Ibu 2 Anak Tewas Gantung Diri di Kebun Kakao

750
Kondisi korban saat ditemukan. (Humas Polres)

SEKADAU-KALBAR, BERITAANDA – Ibu dua (2) yang bernama Patrisia Heni (45) asal Desa Cenayan Kecamatan Nanga Mahap Kabupaten Sekadau, ditemukan tewas dalam kondisi tergantung di tali, Selasa (12/11/2019).

Kapolsek Nanga Mahap IPTU Ambril, SH M.Ap mengungkapkan kronologis kejadian bermula sekitar pukul 06.30 Wib. Korban menyampaikan kepada kedua anaknya Supandi dan Yulianti, bahwa ia hendak pergi ke ladang.

Kemudian kedua anaknya berangkat ke sekolah. Sedangkan suami korban, Antonius, saat kejadian tidak berada di rumah, sudah 2 (dua) hari menginap di ladang.

Sepulang dari sekolah pukul 12.35 Wib, kedua anak korban melihat pintu rumah dalam keadaan terbuka, namun tidak orang di dalam rumahnya.

Di dalam rumah, tepatnya di dinding dapur terlihat tulisan menggunakan arang yang tertulis ‘selamat udah puas di cenayan hari saya pergi nong ada uang 50.000 simpa mama di atas lemari mama berdiam di watas jemadi’. 

Mengetahui hal tersebut, kemudian kedua anak korban mendatangi kebun milik Jemadi yang berjarak kurang lebih 200 meter.

Setibanya di kebun, kedua anak korban terkejut melihat ibunya dalam keadaan gantung diri di dahan pohon kakao menggunakan tali yang terbuat dari kulit kayu kepuak yang terikat pada leher korban.

Mendapati kejadian tersebut, kedua anak korban melaporkan kepada tetangga dan warga sekitar.
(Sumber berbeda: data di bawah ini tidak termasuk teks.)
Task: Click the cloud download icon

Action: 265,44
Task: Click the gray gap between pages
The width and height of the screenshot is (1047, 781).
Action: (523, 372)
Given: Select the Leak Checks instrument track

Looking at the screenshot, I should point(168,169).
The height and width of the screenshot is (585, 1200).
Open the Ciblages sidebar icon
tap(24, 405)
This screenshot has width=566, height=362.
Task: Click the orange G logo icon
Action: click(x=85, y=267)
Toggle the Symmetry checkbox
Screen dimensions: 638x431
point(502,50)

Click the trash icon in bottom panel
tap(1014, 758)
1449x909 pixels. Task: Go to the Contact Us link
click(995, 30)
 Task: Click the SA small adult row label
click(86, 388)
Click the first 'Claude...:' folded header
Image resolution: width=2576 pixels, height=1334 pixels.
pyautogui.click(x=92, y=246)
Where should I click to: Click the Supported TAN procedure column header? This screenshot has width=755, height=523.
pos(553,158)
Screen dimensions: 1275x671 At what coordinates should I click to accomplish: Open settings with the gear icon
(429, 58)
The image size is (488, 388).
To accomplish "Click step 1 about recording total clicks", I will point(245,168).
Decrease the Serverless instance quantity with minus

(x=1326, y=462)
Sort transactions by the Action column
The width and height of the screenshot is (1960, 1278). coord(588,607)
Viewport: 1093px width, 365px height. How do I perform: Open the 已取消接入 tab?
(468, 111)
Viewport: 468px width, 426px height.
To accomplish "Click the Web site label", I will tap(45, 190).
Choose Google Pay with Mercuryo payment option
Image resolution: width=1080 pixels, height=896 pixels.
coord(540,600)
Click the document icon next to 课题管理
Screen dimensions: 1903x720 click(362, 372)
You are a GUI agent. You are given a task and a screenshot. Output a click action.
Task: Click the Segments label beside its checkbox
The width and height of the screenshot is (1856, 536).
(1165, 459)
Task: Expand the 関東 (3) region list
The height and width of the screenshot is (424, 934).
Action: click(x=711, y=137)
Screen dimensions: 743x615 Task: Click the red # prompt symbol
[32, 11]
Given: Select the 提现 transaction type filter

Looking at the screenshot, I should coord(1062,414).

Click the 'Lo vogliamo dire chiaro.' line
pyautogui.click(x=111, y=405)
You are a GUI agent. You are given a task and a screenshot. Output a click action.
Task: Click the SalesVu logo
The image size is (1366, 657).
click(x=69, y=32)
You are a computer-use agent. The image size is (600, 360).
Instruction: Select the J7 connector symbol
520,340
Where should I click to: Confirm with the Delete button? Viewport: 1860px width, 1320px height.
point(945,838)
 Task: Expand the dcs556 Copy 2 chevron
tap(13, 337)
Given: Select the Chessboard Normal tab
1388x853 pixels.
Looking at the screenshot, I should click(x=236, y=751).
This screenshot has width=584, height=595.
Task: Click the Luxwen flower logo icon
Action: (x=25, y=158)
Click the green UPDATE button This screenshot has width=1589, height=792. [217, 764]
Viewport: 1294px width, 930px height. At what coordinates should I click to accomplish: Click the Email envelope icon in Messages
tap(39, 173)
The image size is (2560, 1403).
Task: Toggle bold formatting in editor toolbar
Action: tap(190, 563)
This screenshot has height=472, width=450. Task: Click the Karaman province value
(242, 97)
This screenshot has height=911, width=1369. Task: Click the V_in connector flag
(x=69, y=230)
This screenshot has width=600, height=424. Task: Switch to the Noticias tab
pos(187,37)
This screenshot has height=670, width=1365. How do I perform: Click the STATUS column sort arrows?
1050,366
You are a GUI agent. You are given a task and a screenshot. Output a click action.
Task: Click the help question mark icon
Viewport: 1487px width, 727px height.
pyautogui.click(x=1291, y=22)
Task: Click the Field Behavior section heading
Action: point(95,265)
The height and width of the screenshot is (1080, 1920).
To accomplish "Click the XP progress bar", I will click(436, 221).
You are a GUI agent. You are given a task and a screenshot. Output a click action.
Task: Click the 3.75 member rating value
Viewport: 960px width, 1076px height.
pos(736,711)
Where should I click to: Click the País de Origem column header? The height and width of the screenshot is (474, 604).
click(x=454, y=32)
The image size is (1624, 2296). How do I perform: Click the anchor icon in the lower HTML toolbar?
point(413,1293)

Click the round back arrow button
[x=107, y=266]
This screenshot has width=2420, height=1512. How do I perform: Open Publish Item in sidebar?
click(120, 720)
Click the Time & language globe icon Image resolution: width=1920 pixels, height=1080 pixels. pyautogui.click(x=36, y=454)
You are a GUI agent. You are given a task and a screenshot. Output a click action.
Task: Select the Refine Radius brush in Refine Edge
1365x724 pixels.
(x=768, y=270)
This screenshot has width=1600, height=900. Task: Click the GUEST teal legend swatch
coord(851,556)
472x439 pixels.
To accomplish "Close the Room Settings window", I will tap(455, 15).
Sekira pukul 15.00 Wib, anggota Polsek Nanga Mahap tiba di tempat kejadian.

“Petugas kemudian melakukan olah TKP di tempat kejadian. Saat ditemukan, korban dalam keadaan meninggal dunia,” ujar IPTU Ambril.

Dijelaskan Kapolsek lagi, secara kasat mata tidak tampak adanya tanda-tanda kekerasan pada bagian tubuh korban.

Petugas juga telah menjelaskan kepada keluarga korban, bahwa terhadap jenazah korban perlu dibawa ke Puskesmas Nanga Mahap untuk dilakukan visum et repertum dan juga dilakukan autopsi. “Namun pihak keluarga korban menolak,” tambah Kapolsek.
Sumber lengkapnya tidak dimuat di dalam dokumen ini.